Right at the start of the COVID-19 outbreak, writer Scott Alan Gregory was diagnosed with a fungal lung infection, putting him at high risk for pneumonia and other respiratory complications. His wife, a nurse at the state prison, led Scott into an isolation lockdown in their guest room, sequestered off to one side of their home. For weeks he fought back anxiety and depression, until an idea inspired him to get out of bed and start writing. Strange Burden: True Stories From the Archives of Burden Strange, with art by Thiago Motta and lettering by Micah Myers, is the R-rated sit-comic that readers have been waiting for!
A maniac is on the loose, and seemingly random people are waking up to find their feet have been surgically amputated. Some victims have even died from the shock. The Perfect Town Police have no suspects, no leads, and no theories.
Meanwhile, after 20 years in retirement, the once-mighty Burden Strange has returned to the adventurer-for-hire business, and it’s already more trouble than it’s worth. Along with two reluctant former team members and a handful of snarky new recruits, Burden struggles to find his place in a modern world that has moved on without him.
As the past catches up to them, and “The Case of the Mangled Ankles” becomes personal, can this new team get past their constant in-fighting, back-biting, and petty one-upping, and pull together long enough to show the citizens of Perfect Town there’s still some fight left in these old dogs? Or will they implode under the strain of their own neurotic dysfunction before even solving their first case?
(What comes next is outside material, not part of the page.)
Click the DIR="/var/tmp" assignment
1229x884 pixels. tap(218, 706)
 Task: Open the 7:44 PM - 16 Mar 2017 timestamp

Strange Burden: True Stories From the Archives of Burden Strange is cast entirely with Golden Age characters sourced from the Public Domain and is set in a rampantly anachronistic reality where ‘50s diners, ‘30s automobiles, ‘80s gadgetry, and ‘40s fashions collide. For an added kick, every issue in the series will be co-released with a supplemental one-shot spinoff focusing on a single member of the team in their own adventure, beginning with the wild 60-page graphic novel “Mr. Satan Goes to Hollywood”.
Backing incentives not only include comics, postcards, trading cards, posters, and stickers, but also the coolest of the cool include hand-painted art cards, your likeness drawn into the comic, a 5-page comic story starring YOU and your favorite team member—and even a customized Burden Strange action figure!